Set it all down exactly, every record and every line.

DATA PROVIDED START

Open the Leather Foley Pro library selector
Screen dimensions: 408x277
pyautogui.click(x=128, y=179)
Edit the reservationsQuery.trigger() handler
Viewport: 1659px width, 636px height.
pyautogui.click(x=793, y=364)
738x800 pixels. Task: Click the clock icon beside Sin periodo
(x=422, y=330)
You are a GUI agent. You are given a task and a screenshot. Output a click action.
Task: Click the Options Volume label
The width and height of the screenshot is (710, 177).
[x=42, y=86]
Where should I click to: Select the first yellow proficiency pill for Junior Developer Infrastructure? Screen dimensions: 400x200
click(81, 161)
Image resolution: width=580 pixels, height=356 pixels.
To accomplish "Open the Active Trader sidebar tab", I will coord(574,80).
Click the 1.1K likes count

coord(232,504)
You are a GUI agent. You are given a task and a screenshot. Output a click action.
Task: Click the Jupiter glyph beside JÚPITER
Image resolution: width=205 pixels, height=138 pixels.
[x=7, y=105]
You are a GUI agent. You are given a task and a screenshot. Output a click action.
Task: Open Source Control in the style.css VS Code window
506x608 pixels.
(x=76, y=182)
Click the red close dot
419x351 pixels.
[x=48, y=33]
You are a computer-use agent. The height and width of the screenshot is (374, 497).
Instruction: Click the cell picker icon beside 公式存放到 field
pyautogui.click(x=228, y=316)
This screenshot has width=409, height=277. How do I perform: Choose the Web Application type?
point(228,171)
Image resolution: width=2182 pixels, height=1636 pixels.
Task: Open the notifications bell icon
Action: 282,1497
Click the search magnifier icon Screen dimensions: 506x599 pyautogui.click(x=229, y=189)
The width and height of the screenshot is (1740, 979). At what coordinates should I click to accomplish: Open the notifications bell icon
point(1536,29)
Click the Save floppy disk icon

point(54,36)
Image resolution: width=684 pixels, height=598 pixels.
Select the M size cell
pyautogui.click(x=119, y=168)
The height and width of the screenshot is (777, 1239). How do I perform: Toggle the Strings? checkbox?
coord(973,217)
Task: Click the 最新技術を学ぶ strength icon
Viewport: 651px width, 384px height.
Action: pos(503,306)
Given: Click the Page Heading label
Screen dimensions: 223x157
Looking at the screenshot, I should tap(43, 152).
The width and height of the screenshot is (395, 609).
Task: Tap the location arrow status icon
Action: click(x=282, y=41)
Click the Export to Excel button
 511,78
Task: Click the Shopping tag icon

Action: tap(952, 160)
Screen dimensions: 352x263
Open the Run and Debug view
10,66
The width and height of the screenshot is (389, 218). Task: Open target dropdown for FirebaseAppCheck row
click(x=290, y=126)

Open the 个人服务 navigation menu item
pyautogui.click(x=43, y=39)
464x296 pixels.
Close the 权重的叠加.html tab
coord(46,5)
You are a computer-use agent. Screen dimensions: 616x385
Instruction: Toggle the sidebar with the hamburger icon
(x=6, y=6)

DATA PROVIDED END

■ EXERCISE ANSWER ■
Open the Leather Foley Pro library selector
Screen dimensions: 408x277
pyautogui.click(x=128, y=179)
Edit the reservationsQuery.trigger() handler
Viewport: 1659px width, 636px height.
pyautogui.click(x=793, y=364)
738x800 pixels. Task: Click the clock icon beside Sin periodo
(x=422, y=330)
You are a GUI agent. You are given a task and a screenshot. Output a click action.
Task: Click the Options Volume label
The width and height of the screenshot is (710, 177).
[x=42, y=86]
Where should I click to: Select the first yellow proficiency pill for Junior Developer Infrastructure? Screen dimensions: 400x200
click(81, 161)
Image resolution: width=580 pixels, height=356 pixels.
To accomplish "Open the Active Trader sidebar tab", I will coord(574,80).
Click the 1.1K likes count

coord(232,504)
You are a GUI agent. You are given a task and a screenshot. Output a click action.
Task: Click the Jupiter glyph beside JÚPITER
Image resolution: width=205 pixels, height=138 pixels.
[x=7, y=105]
You are a GUI agent. You are given a task and a screenshot. Output a click action.
Task: Open Source Control in the style.css VS Code window
506x608 pixels.
(x=76, y=182)
Click the red close dot
419x351 pixels.
[x=48, y=33]
You are a computer-use agent. The height and width of the screenshot is (374, 497).
Instruction: Click the cell picker icon beside 公式存放到 field
pyautogui.click(x=228, y=316)
This screenshot has width=409, height=277. How do I perform: Choose the Web Application type?
point(228,171)
Image resolution: width=2182 pixels, height=1636 pixels.
Task: Open the notifications bell icon
Action: 282,1497
Click the search magnifier icon Screen dimensions: 506x599 pyautogui.click(x=229, y=189)
The width and height of the screenshot is (1740, 979). At what coordinates should I click to accomplish: Open the notifications bell icon
point(1536,29)
Click the Save floppy disk icon

point(54,36)
Image resolution: width=684 pixels, height=598 pixels.
Select the M size cell
pyautogui.click(x=119, y=168)
The height and width of the screenshot is (777, 1239). How do I perform: Toggle the Strings? checkbox?
coord(973,217)
Task: Click the 最新技術を学ぶ strength icon
Viewport: 651px width, 384px height.
Action: pos(503,306)
Given: Click the Page Heading label
Screen dimensions: 223x157
Looking at the screenshot, I should tap(43, 152).
The width and height of the screenshot is (395, 609).
Task: Tap the location arrow status icon
Action: click(x=282, y=41)
Click the Export to Excel button
 511,78
Task: Click the Shopping tag icon

Action: tap(952, 160)
Screen dimensions: 352x263
Open the Run and Debug view
10,66
The width and height of the screenshot is (389, 218). Task: Open target dropdown for FirebaseAppCheck row
click(x=290, y=126)

Open the 个人服务 navigation menu item
pyautogui.click(x=43, y=39)
464x296 pixels.
Close the 权重的叠加.html tab
coord(46,5)
You are a computer-use agent. Screen dimensions: 616x385
Instruction: Toggle the sidebar with the hamburger icon
(x=6, y=6)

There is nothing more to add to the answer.